Let’s face it, reality is no longer reality. From scripted “reality TV shows” to airbrushed magazine covers. Reality bites. And it’s showing, people. Like a bad pair of underwear.

Pills. Knives. Silicone. Razors. Veneers. Waxing. Dyes. Cosmetic tattoos. Underwire. Contacts. Fake nails. Injections. Braces. Perms. Piercings. Tanners. We willingly and masochistically pursue the fallacy of Barbie perfection.

Excuse me, Jesus, while I go eat my weight in mini Twix bars.

I could send a child to college with what it would cost to fix my mouth. Due to drug use and bad genetics, I have four missing teeth, two that need to be pulled, and one implant. That’s seven. Gone. Before the age of 40. Honorable mention goes to my double-digit cavities. Go big or go home.

I know geriatric patients with more real teeth than I have.

When I look in the mirror I see massive pores and 30 lbs of excess weight. And for the record, there is absolutely no bra on planet earth that holds the miracle to make my ladies point any direction but south. It’s called gravity, folks. Top this with the delicious icing of an occasionally unstable mind and I’m legitimately asking my husband why he married me.
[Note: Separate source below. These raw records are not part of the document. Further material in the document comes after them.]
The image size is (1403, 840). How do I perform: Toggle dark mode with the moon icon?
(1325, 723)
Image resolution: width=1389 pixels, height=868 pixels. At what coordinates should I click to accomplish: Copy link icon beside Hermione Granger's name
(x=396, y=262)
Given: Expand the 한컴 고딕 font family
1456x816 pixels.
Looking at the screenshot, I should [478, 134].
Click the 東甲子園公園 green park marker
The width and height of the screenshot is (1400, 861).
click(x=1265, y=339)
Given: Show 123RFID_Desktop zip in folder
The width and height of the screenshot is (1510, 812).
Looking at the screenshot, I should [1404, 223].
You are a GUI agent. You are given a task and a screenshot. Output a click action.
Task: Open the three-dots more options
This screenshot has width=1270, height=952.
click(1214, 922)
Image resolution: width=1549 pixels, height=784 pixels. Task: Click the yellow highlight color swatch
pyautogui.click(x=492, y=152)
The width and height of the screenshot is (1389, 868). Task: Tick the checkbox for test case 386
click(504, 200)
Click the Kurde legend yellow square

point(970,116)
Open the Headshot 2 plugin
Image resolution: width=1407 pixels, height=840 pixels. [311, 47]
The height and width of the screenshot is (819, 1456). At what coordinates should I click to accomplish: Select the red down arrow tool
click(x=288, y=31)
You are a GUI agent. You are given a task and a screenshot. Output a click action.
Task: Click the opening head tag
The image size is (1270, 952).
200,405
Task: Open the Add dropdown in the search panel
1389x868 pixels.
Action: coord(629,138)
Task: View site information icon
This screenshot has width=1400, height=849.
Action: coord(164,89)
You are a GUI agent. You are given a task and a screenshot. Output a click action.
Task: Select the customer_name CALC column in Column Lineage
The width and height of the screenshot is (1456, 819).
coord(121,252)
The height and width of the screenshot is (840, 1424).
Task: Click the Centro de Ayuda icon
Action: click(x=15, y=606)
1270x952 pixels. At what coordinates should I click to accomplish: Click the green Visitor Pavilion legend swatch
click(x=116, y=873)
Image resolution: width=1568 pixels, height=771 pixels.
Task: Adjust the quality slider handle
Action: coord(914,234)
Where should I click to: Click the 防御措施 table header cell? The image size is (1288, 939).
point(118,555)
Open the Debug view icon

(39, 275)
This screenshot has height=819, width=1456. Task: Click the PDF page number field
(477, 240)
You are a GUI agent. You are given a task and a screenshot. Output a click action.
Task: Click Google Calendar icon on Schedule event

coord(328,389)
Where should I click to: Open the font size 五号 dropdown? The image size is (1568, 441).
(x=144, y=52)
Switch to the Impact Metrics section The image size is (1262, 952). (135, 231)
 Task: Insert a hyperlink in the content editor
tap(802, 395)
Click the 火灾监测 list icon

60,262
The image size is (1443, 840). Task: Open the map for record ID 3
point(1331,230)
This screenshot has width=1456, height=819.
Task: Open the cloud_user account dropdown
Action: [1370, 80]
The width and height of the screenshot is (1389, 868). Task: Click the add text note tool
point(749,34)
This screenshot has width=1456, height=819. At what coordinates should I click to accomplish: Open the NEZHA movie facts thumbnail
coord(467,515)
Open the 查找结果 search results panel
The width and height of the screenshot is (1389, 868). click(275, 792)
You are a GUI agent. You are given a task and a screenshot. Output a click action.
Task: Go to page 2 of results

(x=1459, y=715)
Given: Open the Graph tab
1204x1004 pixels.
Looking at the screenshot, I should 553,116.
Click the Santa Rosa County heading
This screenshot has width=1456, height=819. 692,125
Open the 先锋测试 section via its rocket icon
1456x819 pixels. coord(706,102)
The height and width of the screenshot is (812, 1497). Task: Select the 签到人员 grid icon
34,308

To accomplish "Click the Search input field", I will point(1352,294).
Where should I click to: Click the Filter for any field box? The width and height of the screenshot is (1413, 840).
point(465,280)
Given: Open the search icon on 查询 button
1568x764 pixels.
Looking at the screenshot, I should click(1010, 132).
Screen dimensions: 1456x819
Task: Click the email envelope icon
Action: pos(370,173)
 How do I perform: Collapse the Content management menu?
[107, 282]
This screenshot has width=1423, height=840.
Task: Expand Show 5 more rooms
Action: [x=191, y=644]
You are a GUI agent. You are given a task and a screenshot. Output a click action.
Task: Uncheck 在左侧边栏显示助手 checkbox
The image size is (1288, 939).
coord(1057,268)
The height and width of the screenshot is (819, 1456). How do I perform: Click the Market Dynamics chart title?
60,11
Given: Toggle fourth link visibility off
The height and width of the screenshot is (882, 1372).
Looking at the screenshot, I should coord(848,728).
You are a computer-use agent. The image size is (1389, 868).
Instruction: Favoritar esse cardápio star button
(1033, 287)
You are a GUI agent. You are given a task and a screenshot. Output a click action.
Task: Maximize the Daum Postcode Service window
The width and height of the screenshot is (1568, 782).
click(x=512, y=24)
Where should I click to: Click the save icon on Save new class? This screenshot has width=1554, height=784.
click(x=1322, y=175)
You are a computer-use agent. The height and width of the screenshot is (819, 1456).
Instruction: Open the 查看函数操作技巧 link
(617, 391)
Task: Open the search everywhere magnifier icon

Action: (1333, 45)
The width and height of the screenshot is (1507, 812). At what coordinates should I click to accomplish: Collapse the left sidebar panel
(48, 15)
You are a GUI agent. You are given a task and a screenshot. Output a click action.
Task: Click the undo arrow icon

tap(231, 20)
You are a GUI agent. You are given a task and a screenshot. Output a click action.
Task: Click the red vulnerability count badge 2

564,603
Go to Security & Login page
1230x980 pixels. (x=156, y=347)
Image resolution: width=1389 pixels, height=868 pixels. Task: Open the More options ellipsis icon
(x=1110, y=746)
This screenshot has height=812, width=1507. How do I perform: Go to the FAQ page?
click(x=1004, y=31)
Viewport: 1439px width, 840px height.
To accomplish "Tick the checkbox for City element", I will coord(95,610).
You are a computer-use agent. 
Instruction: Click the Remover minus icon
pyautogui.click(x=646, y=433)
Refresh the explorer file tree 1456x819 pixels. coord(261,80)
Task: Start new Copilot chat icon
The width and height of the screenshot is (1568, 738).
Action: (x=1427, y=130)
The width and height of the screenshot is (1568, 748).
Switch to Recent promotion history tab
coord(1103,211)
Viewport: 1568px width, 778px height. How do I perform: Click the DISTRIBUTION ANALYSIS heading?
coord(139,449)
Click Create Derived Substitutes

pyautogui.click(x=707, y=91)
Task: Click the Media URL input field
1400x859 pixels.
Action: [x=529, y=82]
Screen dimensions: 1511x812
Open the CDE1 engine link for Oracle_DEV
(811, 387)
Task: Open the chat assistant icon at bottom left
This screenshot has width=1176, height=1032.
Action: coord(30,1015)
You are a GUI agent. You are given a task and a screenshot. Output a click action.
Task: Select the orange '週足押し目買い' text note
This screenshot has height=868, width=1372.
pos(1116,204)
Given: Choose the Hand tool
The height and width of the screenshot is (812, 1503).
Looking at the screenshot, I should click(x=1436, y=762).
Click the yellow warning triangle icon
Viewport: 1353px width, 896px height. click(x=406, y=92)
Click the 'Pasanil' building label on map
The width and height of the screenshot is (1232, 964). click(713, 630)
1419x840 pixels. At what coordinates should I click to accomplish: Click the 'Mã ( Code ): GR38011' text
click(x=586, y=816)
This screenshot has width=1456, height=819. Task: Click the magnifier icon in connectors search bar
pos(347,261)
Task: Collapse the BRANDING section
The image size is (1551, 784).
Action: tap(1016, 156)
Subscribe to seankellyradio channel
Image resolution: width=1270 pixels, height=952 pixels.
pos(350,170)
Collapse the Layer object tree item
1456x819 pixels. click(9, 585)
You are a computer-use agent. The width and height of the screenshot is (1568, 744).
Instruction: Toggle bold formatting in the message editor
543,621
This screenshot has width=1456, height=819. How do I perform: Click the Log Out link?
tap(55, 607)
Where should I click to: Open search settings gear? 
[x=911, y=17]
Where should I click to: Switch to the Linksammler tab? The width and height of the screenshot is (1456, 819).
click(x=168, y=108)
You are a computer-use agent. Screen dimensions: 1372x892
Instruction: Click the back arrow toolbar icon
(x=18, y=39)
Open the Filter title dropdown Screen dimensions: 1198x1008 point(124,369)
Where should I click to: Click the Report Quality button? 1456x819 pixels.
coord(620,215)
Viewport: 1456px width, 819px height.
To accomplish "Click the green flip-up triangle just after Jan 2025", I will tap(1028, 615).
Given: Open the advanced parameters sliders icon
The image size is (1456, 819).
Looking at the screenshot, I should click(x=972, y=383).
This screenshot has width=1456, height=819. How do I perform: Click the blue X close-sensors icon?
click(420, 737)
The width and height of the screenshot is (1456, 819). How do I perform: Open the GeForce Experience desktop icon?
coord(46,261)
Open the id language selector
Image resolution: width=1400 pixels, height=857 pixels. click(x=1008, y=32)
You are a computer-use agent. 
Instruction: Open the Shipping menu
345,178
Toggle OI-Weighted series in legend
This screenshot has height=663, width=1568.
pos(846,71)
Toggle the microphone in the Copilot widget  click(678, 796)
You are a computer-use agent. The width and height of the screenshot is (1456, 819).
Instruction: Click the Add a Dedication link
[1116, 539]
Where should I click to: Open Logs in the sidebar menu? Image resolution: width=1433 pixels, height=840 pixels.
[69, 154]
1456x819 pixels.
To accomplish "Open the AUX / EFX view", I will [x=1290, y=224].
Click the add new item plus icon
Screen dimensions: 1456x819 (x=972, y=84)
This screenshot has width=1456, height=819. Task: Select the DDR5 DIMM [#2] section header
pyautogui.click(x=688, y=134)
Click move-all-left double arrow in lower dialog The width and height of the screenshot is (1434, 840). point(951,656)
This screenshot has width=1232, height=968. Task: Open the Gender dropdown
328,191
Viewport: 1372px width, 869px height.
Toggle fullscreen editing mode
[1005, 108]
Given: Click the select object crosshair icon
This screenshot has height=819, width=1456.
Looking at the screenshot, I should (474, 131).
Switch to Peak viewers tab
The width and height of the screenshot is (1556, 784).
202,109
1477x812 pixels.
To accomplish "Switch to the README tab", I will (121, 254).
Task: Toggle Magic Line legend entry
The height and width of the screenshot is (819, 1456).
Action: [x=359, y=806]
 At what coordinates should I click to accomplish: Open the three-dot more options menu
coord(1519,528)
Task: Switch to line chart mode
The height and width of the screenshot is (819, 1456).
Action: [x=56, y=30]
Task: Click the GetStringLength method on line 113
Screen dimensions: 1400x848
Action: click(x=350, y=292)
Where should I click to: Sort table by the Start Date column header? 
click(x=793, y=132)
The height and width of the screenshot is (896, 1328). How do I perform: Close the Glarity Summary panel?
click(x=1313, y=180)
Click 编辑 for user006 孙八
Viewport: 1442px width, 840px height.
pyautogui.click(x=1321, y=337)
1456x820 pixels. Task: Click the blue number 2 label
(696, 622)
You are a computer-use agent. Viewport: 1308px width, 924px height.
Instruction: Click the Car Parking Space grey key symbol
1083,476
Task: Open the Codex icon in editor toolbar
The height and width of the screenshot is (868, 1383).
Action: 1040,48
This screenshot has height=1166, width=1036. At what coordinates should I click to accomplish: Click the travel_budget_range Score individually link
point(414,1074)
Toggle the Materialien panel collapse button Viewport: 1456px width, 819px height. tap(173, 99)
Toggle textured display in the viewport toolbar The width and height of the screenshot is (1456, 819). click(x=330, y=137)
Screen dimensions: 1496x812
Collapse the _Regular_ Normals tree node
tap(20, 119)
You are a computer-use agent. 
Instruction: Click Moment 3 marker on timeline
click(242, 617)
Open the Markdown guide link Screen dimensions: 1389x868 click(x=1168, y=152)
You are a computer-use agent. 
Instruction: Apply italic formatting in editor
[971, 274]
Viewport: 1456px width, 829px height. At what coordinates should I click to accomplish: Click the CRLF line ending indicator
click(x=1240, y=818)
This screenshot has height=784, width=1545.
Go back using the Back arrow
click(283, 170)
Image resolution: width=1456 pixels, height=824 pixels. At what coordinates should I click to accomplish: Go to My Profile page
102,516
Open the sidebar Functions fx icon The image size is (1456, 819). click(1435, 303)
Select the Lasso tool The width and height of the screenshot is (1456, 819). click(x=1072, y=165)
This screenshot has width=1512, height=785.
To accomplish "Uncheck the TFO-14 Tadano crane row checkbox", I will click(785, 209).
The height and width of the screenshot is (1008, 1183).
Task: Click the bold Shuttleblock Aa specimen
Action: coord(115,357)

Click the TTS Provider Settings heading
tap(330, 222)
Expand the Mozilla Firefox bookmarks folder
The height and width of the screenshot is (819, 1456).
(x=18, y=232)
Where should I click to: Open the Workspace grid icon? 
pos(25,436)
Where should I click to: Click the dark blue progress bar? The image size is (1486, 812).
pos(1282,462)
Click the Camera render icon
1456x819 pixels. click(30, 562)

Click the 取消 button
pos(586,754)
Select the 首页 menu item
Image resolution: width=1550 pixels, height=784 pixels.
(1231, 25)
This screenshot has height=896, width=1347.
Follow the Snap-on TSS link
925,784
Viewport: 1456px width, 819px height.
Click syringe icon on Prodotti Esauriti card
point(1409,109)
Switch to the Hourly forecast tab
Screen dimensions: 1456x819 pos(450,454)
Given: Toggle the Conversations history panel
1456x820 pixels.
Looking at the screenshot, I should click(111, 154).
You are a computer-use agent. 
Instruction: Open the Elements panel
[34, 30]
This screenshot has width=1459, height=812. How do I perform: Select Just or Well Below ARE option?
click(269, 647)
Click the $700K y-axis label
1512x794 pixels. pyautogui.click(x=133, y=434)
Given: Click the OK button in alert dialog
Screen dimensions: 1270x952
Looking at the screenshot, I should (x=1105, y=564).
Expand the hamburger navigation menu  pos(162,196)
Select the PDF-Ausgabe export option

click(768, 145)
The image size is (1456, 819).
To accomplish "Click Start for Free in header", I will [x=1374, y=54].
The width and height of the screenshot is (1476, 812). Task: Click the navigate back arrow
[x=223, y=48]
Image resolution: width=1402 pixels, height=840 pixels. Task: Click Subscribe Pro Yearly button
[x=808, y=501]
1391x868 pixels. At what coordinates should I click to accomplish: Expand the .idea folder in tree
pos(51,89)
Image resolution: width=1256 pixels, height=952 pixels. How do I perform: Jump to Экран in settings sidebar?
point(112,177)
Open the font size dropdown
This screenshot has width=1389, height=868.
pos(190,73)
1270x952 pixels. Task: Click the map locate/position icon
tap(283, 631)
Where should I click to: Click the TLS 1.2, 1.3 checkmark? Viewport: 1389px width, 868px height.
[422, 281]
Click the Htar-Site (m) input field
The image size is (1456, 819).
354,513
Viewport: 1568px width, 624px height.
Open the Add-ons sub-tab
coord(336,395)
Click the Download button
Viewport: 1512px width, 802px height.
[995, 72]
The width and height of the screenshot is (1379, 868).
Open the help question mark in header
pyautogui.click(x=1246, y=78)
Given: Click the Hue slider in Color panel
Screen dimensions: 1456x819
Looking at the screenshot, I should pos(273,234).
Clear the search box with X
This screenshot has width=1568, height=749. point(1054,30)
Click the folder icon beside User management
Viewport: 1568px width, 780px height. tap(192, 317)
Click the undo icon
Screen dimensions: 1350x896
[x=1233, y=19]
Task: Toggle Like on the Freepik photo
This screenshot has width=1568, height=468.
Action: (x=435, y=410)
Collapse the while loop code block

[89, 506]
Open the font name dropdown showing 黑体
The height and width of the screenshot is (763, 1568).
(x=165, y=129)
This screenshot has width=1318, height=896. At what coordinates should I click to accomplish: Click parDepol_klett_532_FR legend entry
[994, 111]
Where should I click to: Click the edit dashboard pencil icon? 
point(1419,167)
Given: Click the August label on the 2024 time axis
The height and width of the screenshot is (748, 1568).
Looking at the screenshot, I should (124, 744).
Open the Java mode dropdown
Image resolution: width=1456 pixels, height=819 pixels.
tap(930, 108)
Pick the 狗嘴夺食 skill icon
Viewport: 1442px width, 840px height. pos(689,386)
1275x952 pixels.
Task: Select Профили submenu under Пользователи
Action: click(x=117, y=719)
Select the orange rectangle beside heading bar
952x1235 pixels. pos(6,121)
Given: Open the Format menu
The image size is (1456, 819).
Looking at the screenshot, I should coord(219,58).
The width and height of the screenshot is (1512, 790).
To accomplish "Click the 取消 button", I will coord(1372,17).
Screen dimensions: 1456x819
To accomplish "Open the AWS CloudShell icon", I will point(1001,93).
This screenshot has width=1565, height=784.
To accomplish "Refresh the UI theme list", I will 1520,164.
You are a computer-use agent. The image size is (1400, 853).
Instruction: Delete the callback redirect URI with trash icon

But I have a feeling that if we secretly interviewed men and asked them what they see when they look at their unedited partners, the responses would be far more optimistic. So what’s true? This new reality is a lying sack of, well, you know.

I recently experienced a new sense of shame while at the park with my little boys. I kept my clothes on in the pool. It was 100 degrees out. There it was: The lie telling me I have to change to be worthy of love. Or acceptance. Or public viewing. I didn’t want to become the mother who doesn’t do active things with her kids, but is heat stroke or my accidental drowning really the answer?

My tribe needs this five foot ball of occasional self loathing.

I understand the camp of people championing healthy living and better life decisions. I get it. I’m to blame. I’m absolutely guilty of double fisting those delicious bear claws while sucking down my third coke of the day because life feels too hard and “I just can’t even” anymore. But I’m reminded there’s always a very real story behind these poor dietary choices.

We all cope in different ways. So for right now Jesus is hanging with Ronald, Krispy, and all of the gluten brigade. Lame, I know. But it’s not drugs. Or alcohol. Or smoking. And that is progress.

So ladies, if you are not feeling super in love with your body image, don’t despair. Get to the bottom of it, whether it’s our culture, genetics, emotional problems, physical illness, or maybe you are just a beautiful plus-sized woman (get it girl) — and go from there. Love yourself where you are at. And when you choose to make a change, choose the method wisely and do it for the right reasons.

Because at the end of the day, I know that my husband sees beauty here. Even when I do not. And that makes me want more. A healthy more. And really, Jesus deserves better company.